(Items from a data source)
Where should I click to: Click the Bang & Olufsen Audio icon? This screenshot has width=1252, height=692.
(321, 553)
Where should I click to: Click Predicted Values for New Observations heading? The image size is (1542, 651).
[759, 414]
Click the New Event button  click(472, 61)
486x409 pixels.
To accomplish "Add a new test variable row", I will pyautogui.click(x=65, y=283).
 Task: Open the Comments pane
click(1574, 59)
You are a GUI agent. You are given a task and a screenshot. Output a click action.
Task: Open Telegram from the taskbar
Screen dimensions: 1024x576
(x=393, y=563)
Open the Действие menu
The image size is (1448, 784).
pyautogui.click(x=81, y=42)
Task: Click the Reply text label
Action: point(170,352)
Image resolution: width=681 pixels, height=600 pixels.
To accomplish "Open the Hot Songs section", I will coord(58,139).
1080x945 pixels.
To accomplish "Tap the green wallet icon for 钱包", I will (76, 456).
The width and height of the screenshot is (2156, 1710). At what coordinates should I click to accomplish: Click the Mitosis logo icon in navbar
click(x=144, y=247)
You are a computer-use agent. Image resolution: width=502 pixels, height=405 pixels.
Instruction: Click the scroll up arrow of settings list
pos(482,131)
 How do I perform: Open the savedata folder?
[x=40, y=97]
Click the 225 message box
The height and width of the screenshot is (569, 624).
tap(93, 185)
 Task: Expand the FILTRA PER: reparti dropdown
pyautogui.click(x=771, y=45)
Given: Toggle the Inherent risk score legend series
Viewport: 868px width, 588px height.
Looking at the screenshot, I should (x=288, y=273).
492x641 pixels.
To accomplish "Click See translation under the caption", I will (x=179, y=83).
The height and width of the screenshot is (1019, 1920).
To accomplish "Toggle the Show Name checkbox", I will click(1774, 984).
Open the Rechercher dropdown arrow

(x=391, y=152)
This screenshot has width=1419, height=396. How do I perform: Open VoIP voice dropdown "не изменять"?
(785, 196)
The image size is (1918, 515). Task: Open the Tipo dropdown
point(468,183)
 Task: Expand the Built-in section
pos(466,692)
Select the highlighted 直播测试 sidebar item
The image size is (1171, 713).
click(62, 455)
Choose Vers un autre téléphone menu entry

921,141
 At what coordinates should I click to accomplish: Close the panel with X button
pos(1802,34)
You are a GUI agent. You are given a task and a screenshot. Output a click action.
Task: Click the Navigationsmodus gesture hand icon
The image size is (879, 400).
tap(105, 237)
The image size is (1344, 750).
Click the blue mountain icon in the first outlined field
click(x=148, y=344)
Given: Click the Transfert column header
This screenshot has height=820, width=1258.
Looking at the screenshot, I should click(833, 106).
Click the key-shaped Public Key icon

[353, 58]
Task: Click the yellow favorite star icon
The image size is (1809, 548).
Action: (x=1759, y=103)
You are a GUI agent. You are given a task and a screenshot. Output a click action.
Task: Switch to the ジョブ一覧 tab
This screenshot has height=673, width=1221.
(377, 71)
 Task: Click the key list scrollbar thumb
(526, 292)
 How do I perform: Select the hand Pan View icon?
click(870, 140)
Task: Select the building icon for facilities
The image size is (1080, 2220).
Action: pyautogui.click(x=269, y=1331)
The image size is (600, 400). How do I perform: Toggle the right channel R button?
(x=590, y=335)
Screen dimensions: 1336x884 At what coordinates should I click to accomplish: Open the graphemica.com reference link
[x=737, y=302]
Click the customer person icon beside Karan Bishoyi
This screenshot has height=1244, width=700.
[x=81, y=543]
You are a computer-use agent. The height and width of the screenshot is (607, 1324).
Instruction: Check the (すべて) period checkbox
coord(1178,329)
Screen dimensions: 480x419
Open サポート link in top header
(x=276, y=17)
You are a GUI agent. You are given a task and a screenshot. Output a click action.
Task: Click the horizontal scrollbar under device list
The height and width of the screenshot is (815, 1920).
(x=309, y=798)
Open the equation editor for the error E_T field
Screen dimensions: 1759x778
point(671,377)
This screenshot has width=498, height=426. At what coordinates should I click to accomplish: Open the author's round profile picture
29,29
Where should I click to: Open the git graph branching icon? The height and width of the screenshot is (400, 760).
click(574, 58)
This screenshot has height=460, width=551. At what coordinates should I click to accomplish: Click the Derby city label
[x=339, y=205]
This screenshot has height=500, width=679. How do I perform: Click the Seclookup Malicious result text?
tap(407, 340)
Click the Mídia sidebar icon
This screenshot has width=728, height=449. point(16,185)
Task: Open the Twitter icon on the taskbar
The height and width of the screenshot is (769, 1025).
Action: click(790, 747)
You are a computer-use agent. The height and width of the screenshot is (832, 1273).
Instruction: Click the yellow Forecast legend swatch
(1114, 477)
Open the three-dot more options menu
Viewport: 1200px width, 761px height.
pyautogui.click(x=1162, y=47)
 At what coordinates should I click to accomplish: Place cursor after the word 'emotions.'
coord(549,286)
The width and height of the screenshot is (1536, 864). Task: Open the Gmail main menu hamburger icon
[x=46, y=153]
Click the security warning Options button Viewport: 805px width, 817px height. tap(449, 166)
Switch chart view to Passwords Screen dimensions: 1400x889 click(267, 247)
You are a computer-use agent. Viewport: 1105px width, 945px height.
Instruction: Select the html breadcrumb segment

--- AIM OF THE TASK ---
Look above for the line with "The image size is (1171, 713)." and the line with "Given: Click the Transfert column header". Retype those two lines and every line between them exactly, adding nothing.

--- ANSWER SECTION ---
The image size is (1171, 713).
click(62, 455)
Choose Vers un autre téléphone menu entry

921,141
 At what coordinates should I click to accomplish: Close the panel with X button
pos(1802,34)
You are a GUI agent. You are given a task and a screenshot. Output a click action.
Task: Click the Navigationsmodus gesture hand icon
The image size is (879, 400).
tap(105, 237)
The image size is (1344, 750).
Click the blue mountain icon in the first outlined field
click(x=148, y=344)
Given: Click the Transfert column header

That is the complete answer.